第10回 11.04km Running(2022/03/13)

気持ちのいい週末だった。日中、日の当たる場所は暖かいを通り越してもはや暑かったが、それでも吹き抜ける風は涼しく、コンクリートで覆われた建物の内部はひんやりとしていて気持ち良かった。

久しぶりに真昼間に走った。
どうも頭がゴチャゴチャしてしょうがない。天気もいいし、気持ちのいい陽気だ。自宅から走りはじめるのでなく、どうせなら遠くへ行きたい。そこで車を走らせて、古巣の青島へ行く。

やはりと言うべきか、週末の青島は老若男女問わず人が多かった。半袖でもいい陽気だし、春だし、まん防も開けたしで、みんな海を感じに来たのだろう。僕だってそんなうちの一人だ。久しぶりに観光地らしい青島の姿を見た。

宮崎へ帰ってきてから何度も何年も青島をランニングしてきた。

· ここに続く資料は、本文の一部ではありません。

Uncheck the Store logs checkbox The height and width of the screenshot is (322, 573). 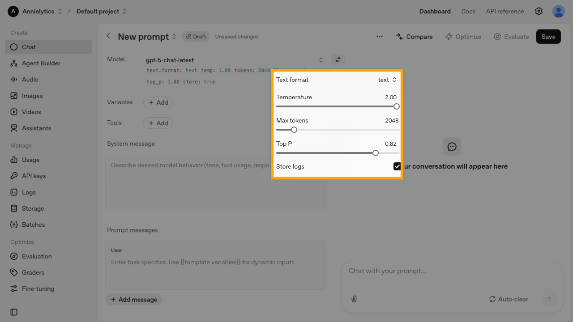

だからか、実家を出てまだ2ヶ月経たないというのに青島ランをしたい欲がウズウズしていた。あんなに走りやすい土地はない、とくに海沿いは。青島を起点にして北へ走れば宮崎県の総合運動公園へ行くこともできるし、南へ行けば人がほとんど通ることのない道を経て内海へ行くこともできる。人通りも車通りも少なく、信号もほとんどない場所だからランニングしやすい。そして、走れば走った分だけ違う景色を楽しむことができるから、緩く走るときもガチで走るときも、ふと目にした自然の壮大な光景に心がはずむ。それがリラックスになることもあるし、「まだまだイケる!」と励みになることもある。

そんな恋しい青島。とはいえまだまだ未開拓な道も多い。車をJR青島駅に置いたあと、住宅街を抜けて走ったことのない道を進む。

前から気になっていたバイパスを走ってみる。歩道はあるけれど人が歩いているところなんて見たことがない。車が高速で走り抜けていく横を、こちらは自分の足で駆けていく(日記をつけるようになって気づいたけれど、僕こういう場所走るのが好きよね)。バイパスの周りは森。高台から下を覗くと、普段車を走らせているときには気づかない光景がたくさんあった。山道や池や畑に家。何度となく通っている場所でも、知らないことは多い。僕らはほとんど知ったかで生きているのかもしれないと思えるほどだ。

そんな道中でおもしろい出会いがあった。っていうかこんなところで遭遇するなんて。

僕がいるバイパスの歩道のすぐそばに、お猿さんの一群がいるではないか。顔とお尻が真っ赤っか。体の大きいボスらしき猿を筆頭に、幼い猿も含めて10匹はそこにいた。ビビるよりも物珍しさに見入ってしまった。何かを頬張っていた彼らは僕を見るなり、一目散に逃げていった。距離の取れたところで僕の様子をじっと見ていた。そっか、人間の生活圏とはいえ、ビュンビュン車が走っているだけで生身の人間は一人としていない。むしろ彼らにとっては安全な場所なのか、ここは。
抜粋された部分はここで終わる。